We can apply, we can adapt, but we do it consciously, with the knowledge of all
consequences.
- We should be lazy and only use the bare minimum of practices useful to us.
- We should iterate, not because it is one of the 12 principles of the Manifesto, but because we understand the benefit of reality checks.
- We should increment, not because it was asked of us, but because we understand we may not need everything, right now[9].
- We should communicate, not so that we stand by an Agile practice but because we value sharing information as soon as possible.

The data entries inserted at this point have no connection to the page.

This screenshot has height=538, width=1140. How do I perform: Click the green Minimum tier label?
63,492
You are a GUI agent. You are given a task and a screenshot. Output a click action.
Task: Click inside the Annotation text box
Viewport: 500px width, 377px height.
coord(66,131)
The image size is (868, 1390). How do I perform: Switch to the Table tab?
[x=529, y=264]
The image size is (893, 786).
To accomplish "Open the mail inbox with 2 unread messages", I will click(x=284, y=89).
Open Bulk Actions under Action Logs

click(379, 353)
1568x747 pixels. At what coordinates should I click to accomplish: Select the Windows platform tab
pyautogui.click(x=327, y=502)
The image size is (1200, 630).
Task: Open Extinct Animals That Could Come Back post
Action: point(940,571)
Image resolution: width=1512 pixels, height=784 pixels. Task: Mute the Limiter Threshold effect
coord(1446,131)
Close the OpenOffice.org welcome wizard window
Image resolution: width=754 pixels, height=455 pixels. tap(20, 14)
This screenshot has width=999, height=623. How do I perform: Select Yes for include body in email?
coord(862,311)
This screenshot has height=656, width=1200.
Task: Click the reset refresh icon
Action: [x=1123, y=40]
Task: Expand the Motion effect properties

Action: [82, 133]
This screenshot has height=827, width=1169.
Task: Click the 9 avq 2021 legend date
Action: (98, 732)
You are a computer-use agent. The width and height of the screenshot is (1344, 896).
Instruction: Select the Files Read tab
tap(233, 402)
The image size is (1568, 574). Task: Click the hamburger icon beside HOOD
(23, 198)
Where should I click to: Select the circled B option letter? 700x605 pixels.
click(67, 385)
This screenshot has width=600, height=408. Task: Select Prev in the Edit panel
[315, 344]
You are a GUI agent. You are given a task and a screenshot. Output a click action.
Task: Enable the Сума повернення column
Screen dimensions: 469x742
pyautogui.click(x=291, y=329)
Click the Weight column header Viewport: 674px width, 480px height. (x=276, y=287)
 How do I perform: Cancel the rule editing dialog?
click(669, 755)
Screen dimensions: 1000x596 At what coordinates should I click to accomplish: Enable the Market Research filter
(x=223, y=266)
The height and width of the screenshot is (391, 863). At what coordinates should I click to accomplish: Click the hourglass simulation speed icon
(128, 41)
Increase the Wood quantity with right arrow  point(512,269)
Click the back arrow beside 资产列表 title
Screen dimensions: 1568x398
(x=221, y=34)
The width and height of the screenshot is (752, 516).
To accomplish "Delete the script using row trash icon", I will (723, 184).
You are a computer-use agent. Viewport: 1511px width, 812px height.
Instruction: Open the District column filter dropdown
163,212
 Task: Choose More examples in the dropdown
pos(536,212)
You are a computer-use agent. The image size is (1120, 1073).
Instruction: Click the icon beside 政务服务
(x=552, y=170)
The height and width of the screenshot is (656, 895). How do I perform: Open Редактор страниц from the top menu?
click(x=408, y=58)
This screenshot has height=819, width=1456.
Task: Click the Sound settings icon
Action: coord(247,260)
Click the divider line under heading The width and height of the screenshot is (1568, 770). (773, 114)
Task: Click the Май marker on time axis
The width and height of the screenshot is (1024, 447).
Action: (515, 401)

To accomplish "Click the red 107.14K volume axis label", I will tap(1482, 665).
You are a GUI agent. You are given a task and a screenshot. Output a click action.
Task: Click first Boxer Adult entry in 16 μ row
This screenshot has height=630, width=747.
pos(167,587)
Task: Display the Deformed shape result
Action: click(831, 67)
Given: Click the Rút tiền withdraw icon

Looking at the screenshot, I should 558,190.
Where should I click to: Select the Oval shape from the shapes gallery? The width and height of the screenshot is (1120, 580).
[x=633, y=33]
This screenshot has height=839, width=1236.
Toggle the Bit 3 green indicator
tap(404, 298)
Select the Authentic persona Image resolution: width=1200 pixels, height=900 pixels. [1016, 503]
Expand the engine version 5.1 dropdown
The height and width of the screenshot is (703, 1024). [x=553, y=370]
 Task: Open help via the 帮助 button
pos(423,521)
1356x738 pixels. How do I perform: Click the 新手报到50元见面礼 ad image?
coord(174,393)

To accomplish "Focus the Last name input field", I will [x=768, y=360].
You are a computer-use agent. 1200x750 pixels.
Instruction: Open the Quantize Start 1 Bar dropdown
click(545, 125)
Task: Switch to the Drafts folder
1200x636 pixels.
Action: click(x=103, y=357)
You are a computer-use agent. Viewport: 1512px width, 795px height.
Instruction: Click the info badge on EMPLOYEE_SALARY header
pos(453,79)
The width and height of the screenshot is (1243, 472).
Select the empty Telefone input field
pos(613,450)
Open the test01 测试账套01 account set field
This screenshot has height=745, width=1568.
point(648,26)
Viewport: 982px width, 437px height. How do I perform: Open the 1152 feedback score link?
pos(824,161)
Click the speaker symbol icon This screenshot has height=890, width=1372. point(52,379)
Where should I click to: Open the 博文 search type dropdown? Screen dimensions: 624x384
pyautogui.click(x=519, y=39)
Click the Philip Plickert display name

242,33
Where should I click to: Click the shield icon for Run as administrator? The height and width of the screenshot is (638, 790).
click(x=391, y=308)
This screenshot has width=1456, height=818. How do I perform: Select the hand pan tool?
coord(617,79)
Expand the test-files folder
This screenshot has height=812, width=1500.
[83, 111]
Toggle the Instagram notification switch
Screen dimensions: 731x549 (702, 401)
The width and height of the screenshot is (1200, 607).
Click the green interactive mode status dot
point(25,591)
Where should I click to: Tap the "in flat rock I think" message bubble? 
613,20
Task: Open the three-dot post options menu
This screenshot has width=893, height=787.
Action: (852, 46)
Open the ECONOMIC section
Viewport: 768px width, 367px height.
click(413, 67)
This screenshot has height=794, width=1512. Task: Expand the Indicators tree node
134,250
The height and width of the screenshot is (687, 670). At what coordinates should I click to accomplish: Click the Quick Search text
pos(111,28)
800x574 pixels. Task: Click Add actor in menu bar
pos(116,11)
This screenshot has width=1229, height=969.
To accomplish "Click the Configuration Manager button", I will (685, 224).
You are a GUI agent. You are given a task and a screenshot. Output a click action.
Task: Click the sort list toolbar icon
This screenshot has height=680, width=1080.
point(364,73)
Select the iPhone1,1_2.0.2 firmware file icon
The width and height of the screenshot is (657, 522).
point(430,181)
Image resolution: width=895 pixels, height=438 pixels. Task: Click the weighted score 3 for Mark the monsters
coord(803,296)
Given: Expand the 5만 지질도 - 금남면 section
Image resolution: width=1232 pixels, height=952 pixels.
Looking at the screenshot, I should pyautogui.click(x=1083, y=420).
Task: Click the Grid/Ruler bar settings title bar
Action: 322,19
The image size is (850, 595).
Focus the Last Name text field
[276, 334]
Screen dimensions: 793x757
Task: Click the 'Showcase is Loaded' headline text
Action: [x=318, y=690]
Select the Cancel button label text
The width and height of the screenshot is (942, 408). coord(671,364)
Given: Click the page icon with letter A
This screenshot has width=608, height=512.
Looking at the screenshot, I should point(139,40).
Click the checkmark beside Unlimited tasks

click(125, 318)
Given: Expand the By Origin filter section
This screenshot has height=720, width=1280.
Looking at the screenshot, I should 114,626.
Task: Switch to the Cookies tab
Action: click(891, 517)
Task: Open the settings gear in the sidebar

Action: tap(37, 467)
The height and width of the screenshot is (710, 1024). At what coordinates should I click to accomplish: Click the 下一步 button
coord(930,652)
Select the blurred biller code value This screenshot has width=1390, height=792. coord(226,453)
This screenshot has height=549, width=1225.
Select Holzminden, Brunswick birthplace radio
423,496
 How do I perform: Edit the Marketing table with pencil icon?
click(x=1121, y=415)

And above all, we mustn’t prevent ourselves from borrowing a specific technique or
tool from other fields or even to innovate because this isn’t in the AGILE
MANIFESTO.
Learning to be craftsmen of
continuous improvement
We shouldn’t be cooks who follow a recipe, but learn to be Master Chefs, able to mix sweet and salted, to
borrow to physics and chemistry to do molecular cuisine and thus reinventing
ourselves all along so that at last we can do continuous
improvement.
[1] Capital
letters are used on purpose, and I ask for your forgiveness, I have nothing
against the Agile Manifesto itself but against its display on a pedestal. I’m
thus opposing within this text the Agile Manifesto, which stands for the
genuine text, to the AGILE MANIFESTO, which is its deification.
[2] For more details, you should
look at Ron Jeffries article : Beyond Agile : New
Principles
[3] Personally, I have seen it first within Alistair Cockburn book Agile Software Development : The
Cooperative Game (you should read it, if you haven’t !)
[4] An all of this, because of a mistake since Winston Royce was already
denouncing the limits of the model within its very description in his 1970
article Managing the Development of Large
Software Systems
[5] Which inspired the Scrum framework and within which the Scrum
terminology is used for the first time
[6] Contrary to what we often see in France, Scrum really was presented
before XP.
[7] Following upon the Kanban systems implemented at Toyota as early as in
1953!
[8] The complete title of the report actually even is: 21st Century Manufacturing Enterprise Strategy An Industry Led View of
Agile Manufacturing
[9] We may never need it and by all means, in appliance of the
« Requirement Uncertainty Principle » of Watts S. Humphrey, we will
only be able to know after demonstration!